▼
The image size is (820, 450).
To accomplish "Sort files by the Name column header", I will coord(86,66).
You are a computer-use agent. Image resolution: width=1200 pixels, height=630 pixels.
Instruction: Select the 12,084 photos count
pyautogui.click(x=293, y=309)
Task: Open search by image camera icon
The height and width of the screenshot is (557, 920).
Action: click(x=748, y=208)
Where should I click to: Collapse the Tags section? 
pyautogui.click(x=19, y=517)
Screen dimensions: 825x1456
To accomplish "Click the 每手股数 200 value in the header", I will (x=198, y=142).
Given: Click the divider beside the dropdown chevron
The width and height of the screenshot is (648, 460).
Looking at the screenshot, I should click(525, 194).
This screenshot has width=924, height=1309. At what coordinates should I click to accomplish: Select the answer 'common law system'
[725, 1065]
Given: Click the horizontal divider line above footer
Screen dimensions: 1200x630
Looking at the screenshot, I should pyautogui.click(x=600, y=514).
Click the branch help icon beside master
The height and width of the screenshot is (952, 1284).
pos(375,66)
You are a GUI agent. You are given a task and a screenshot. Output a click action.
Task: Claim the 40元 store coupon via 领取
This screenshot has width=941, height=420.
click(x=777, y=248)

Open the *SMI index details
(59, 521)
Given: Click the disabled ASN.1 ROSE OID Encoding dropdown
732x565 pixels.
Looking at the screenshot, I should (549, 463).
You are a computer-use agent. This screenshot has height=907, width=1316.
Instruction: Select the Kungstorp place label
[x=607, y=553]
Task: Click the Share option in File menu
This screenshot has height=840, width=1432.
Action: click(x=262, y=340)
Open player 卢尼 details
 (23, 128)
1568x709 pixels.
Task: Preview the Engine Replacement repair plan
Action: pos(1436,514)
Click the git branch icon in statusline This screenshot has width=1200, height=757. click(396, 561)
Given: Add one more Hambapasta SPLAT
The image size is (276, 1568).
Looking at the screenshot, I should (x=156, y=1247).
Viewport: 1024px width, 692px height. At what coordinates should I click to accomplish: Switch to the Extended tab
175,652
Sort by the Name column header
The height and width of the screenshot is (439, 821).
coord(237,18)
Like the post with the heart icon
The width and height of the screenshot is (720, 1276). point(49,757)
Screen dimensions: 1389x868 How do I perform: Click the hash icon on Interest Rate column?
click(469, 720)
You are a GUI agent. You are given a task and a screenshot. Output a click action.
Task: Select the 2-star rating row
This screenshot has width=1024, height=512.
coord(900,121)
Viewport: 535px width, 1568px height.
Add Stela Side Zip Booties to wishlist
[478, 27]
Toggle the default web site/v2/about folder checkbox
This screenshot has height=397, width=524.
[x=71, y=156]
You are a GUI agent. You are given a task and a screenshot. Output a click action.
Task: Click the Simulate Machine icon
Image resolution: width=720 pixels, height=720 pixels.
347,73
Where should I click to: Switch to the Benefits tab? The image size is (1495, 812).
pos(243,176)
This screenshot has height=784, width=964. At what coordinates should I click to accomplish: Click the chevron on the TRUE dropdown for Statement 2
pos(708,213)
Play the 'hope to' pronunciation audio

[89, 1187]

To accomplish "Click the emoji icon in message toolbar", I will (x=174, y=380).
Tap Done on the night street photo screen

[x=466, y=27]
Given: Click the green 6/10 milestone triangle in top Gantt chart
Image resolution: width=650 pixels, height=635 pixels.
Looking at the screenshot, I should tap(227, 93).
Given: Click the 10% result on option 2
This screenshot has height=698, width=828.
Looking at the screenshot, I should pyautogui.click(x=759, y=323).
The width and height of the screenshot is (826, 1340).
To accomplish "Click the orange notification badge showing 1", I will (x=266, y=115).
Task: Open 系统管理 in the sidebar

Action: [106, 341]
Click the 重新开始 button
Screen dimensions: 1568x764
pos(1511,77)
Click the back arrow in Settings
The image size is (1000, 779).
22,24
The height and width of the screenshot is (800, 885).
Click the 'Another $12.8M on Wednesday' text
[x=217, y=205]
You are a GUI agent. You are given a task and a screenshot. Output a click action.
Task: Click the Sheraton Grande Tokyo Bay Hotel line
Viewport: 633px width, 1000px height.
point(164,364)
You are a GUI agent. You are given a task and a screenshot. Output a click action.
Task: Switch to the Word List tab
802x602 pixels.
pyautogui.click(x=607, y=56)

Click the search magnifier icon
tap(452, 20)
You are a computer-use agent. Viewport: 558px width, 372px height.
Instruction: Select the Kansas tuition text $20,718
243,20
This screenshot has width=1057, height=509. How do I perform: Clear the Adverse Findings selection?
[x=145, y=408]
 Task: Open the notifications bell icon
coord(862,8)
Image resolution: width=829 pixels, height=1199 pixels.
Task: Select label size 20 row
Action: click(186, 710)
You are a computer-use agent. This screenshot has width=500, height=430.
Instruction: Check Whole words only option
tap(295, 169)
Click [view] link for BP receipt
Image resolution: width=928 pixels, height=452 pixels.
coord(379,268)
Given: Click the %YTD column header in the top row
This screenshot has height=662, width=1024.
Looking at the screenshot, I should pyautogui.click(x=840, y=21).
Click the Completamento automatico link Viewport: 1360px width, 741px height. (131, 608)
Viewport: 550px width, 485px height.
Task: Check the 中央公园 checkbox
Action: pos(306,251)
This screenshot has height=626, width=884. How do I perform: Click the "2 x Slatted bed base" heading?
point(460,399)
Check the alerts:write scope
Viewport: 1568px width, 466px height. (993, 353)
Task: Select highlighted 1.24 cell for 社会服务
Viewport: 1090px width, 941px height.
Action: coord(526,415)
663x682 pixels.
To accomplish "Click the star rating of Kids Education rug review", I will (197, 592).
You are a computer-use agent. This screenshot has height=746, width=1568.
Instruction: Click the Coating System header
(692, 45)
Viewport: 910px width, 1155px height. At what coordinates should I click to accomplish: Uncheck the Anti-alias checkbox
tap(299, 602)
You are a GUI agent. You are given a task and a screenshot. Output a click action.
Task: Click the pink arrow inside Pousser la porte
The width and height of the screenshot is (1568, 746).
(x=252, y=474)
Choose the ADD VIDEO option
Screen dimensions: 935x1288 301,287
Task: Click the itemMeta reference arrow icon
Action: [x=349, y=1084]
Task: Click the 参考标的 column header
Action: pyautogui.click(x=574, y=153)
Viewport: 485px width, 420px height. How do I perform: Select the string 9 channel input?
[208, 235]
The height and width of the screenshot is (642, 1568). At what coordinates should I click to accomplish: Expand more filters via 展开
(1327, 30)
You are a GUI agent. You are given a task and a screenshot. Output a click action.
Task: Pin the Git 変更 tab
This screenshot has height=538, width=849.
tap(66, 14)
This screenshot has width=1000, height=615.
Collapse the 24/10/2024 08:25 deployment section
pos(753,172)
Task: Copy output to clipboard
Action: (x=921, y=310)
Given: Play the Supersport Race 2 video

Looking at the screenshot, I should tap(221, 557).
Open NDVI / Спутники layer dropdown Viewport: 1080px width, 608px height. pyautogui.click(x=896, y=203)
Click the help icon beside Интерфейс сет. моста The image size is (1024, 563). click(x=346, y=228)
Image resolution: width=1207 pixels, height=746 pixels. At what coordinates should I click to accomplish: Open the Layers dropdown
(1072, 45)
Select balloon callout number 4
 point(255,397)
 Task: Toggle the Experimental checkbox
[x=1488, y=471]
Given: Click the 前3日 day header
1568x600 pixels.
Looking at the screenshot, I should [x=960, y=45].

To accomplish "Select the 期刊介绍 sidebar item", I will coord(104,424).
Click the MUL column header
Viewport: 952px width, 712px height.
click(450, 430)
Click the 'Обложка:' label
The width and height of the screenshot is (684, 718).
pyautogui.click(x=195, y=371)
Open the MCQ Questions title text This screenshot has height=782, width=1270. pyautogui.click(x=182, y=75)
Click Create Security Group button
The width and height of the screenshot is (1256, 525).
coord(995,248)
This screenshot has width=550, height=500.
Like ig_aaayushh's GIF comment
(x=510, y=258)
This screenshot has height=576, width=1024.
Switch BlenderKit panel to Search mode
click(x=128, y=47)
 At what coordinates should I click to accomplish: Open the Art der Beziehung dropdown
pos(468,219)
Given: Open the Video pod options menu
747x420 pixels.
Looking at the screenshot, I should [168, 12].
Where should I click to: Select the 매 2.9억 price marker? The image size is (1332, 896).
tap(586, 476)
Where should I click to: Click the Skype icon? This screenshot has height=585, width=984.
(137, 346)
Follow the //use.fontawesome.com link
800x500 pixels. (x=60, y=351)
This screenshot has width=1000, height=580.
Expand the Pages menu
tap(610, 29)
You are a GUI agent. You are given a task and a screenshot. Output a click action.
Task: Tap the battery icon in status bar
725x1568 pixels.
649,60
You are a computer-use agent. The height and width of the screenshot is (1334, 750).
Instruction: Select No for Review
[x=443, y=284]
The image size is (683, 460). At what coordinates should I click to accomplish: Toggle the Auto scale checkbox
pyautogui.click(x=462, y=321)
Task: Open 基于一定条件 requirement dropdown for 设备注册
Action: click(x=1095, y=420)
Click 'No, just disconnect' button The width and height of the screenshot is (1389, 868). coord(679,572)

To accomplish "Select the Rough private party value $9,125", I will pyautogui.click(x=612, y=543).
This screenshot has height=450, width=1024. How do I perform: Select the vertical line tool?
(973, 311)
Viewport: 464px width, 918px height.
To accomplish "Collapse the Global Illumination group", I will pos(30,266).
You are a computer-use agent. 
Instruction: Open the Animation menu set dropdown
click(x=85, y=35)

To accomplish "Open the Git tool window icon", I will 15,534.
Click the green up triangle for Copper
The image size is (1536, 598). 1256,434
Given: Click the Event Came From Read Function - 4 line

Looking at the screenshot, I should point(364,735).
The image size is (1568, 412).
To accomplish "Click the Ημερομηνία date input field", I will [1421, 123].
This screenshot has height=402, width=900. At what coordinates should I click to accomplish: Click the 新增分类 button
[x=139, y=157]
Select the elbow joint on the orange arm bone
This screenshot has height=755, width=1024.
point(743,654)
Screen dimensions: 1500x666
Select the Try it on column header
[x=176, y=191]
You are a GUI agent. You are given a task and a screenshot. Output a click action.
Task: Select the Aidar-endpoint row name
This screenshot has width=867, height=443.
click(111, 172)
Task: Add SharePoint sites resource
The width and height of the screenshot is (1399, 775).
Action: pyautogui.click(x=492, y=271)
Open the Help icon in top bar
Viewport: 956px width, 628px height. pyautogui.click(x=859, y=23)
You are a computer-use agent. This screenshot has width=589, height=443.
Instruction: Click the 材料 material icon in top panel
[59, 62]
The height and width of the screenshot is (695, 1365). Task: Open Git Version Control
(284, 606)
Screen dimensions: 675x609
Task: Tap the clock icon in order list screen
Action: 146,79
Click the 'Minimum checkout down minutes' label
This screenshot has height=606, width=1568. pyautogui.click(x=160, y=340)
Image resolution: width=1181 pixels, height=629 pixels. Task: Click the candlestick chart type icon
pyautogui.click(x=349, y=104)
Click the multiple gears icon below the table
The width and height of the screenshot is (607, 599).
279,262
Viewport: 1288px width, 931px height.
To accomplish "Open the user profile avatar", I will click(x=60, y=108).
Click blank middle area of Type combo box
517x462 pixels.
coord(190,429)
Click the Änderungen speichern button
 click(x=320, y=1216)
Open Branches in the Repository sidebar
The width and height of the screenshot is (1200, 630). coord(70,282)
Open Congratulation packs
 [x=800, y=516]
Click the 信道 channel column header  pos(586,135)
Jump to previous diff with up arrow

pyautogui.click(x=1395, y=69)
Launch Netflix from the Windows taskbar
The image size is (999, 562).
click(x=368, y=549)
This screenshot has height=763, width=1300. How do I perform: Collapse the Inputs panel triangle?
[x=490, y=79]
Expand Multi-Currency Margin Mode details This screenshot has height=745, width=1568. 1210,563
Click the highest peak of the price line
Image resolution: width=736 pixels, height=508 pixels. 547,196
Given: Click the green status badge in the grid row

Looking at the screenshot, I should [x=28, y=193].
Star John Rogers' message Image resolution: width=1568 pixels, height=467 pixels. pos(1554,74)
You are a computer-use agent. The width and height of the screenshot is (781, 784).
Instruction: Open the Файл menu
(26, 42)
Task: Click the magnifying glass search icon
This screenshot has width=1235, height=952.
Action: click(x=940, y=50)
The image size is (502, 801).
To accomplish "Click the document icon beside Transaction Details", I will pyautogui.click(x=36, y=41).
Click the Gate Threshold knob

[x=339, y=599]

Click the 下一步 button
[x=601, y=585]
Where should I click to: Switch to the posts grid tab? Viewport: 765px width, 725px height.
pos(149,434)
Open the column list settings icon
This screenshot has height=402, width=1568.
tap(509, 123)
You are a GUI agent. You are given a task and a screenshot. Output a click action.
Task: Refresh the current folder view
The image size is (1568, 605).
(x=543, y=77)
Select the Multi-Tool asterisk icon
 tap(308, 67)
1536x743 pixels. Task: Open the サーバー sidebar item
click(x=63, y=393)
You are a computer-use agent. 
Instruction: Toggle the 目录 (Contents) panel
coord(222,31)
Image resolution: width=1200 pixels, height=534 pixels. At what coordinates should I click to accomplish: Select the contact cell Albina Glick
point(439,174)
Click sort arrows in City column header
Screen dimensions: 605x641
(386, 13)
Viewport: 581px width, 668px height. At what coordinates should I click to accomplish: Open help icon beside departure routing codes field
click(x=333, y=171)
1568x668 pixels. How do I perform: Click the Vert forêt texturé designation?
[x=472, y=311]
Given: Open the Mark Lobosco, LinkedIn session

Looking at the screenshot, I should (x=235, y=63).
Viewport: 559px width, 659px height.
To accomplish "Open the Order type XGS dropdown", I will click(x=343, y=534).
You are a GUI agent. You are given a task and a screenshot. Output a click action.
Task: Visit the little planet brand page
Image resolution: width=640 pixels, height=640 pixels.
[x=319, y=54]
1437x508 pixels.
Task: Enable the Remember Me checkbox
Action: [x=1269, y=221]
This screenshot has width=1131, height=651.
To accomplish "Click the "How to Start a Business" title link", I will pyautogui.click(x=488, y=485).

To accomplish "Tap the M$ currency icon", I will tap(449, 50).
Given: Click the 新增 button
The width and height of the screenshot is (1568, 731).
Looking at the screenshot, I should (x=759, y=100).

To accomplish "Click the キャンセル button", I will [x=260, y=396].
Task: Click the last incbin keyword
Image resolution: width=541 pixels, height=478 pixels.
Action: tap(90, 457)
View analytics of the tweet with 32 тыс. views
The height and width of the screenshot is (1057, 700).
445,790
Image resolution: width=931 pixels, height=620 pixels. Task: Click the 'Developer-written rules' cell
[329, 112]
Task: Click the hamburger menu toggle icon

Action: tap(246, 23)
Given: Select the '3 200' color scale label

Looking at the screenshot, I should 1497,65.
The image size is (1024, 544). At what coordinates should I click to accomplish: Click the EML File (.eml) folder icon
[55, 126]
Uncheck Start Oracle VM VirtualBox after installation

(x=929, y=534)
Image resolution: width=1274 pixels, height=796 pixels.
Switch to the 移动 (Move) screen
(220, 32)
▲
What is needed: Please work out how many lines in the listing above contain the string "computer", and answer with that number only.

Task output: 10